Step 1: Activate the Yeast
In a small bowl, mix the warm milk with the yeast and a tablespoon of sugar. Let it sit for 5-10 minutes until it becomes frothy.
Step 2: Prepare the Dough
In a stand mixer bowl, combine the flour, sugar, and salt. Add the yeast mixture, eggs, vanilla extract, lemon, and orange zest. Mix on low speed until a dough forms. Gradually add the softened butter, a tablespoon at a time, until fully incorporated. Knead on medium speed for about 10 minutes until smooth and elastic.
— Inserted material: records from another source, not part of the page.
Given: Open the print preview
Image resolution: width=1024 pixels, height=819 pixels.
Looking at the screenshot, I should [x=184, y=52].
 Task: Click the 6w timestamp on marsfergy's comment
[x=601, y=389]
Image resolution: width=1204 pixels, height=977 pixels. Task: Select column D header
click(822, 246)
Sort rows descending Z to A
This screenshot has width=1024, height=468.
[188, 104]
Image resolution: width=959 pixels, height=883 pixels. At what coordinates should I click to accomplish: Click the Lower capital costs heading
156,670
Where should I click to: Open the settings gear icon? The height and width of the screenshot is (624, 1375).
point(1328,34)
Tip: If the dough feels too sticky, sprinkle in a little more flour, but don’t overdo it! Panettone dough should be soft and slightly sticky.
Step 3: First Rise
Transfer the dough to a lightly greased bowl, cover it with a damp cloth, and let it rise in a warm place for 6-8 hours or overnight until it doubles in size. From my own personal experience, letting it rise overnight ensures a richer flavor.
Step 4: Add the Fillings
Once risen, gently deflate the dough and knead in the raisins, candied orange peel, dried apricots, and almonds. Make sure the fruits are evenly distributed throughout the dough.
Step 5: Shape the Dough
Line a Panettone mold or a deep round baking pan with parchment paper. Shape the dough into a ball and place it in the mold. Cover and let it rise again for another 3-4 hours, until the dough reaches just above the rim of the mold.
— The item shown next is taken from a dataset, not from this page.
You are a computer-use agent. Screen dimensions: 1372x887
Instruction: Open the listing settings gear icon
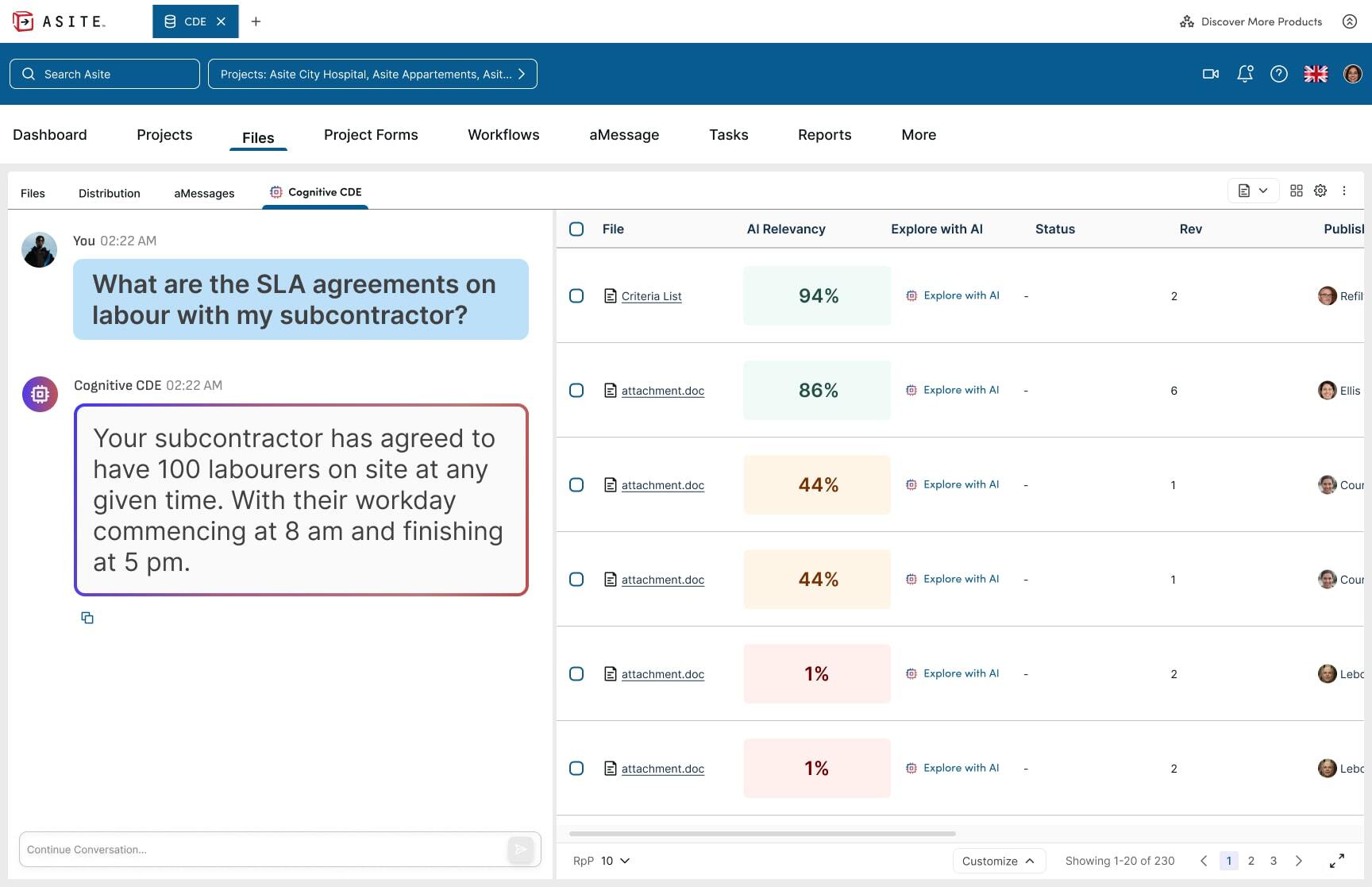coord(1320,191)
Troubleshooting Tip: If the dough isn’t rising well, make sure your kitchen is warm enough (ideally around 75-80°F). You can also place it in the oven with the light on to create a warm environment.
Step 6: Bake the Panettone
Preheat your oven to 350°F (180°C). Just before baking, score an “X” on the top of the dough and add a small knob of butter in the center. Bake for 40-50 minutes until golden brown and a skewer inserted into the middle comes out clean.
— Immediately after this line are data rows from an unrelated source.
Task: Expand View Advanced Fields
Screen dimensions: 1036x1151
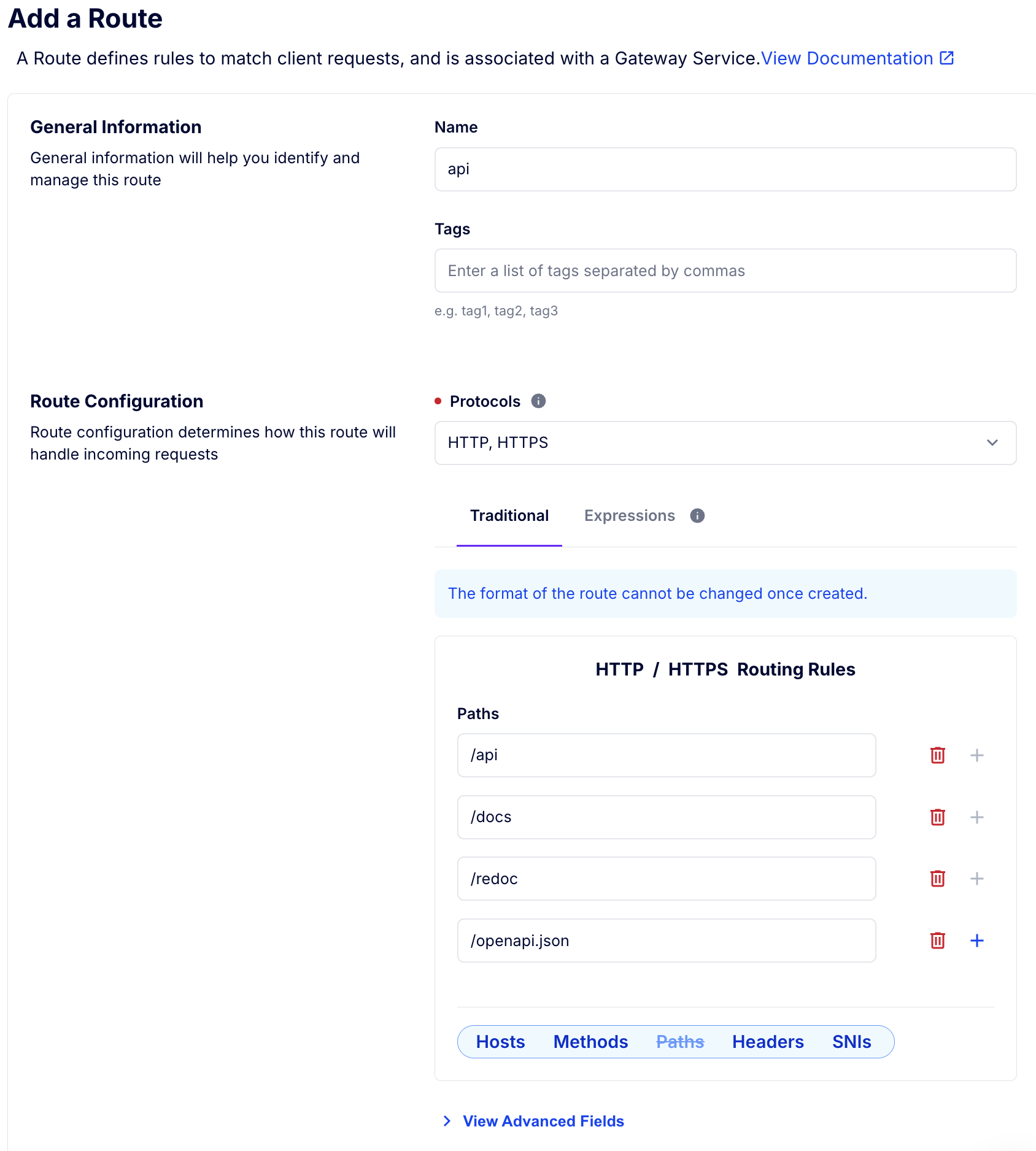Action: tap(543, 1121)
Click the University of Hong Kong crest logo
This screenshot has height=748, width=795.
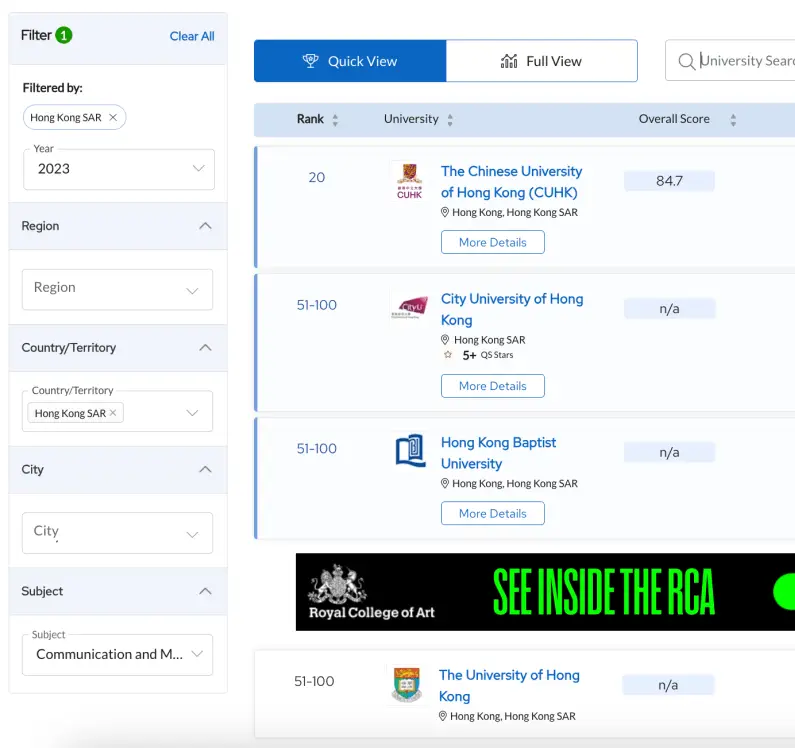(407, 685)
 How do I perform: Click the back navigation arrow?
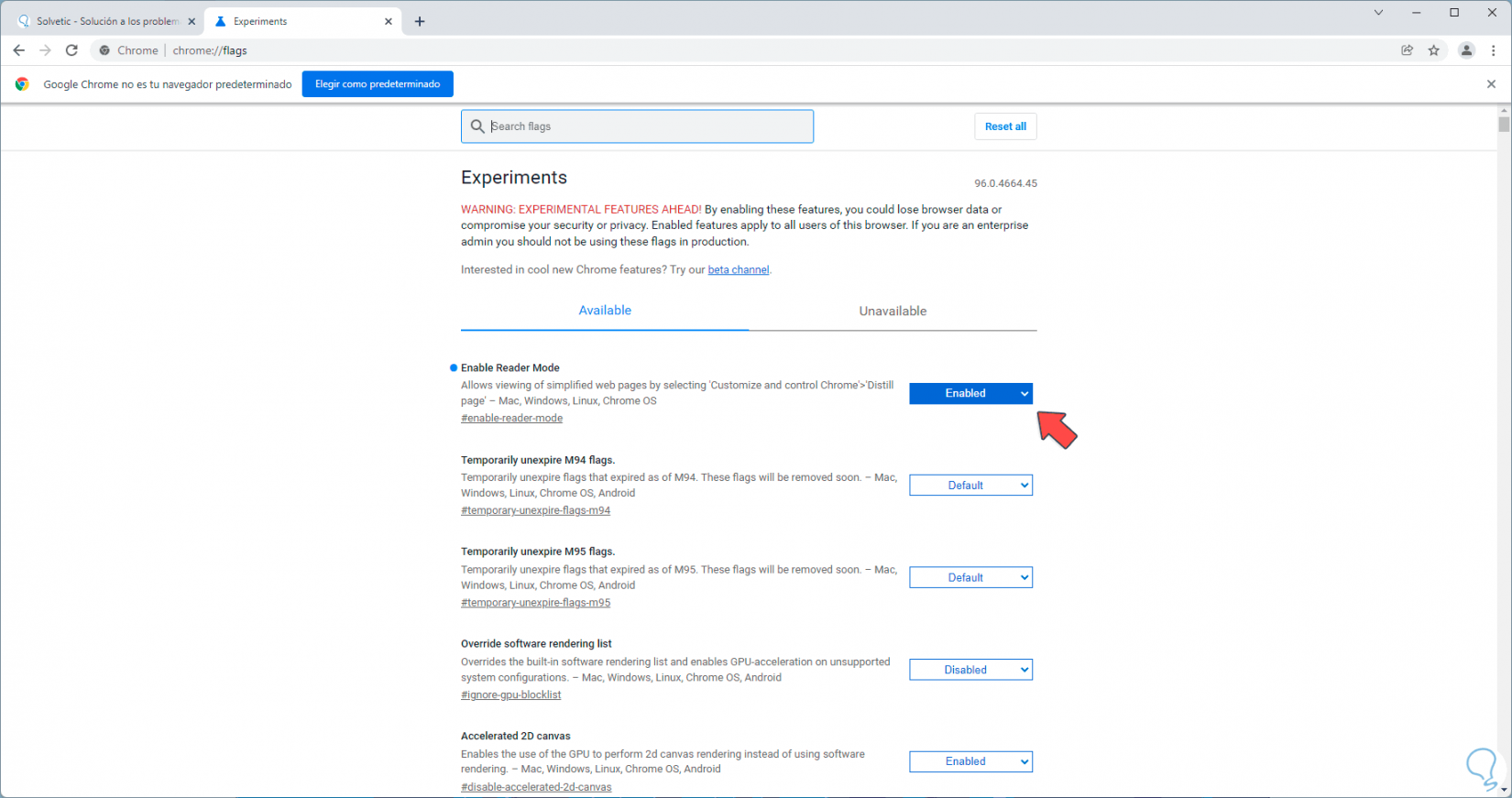pos(19,50)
Note: If the top starts to brown too quickly, loosely cover it with aluminum foil for the last 15 minutes of baking.
Step 7: Cool and Serve
Let the Panettone cool in its mold for about 5 minutes, then transfer it to a wire rack to cool completely before slicing. Dust with powdered sugar, if desired.
Variations and Substitutions
Gluten-Free Option: Substitute the all-purpose flour with a 1:1 gluten-free flour blend.
Vegan Version: Use plant-based butter and substitute eggs with flaxseed meal (1 tablespoon flaxseed meal mixed with 3 tablespoons of water per egg).
Nut-Free: Skip the almonds if you’re allergic or don’t like them.
Chocolate Twist: Replace the dried fruits with chocolate chips for a more decadent version!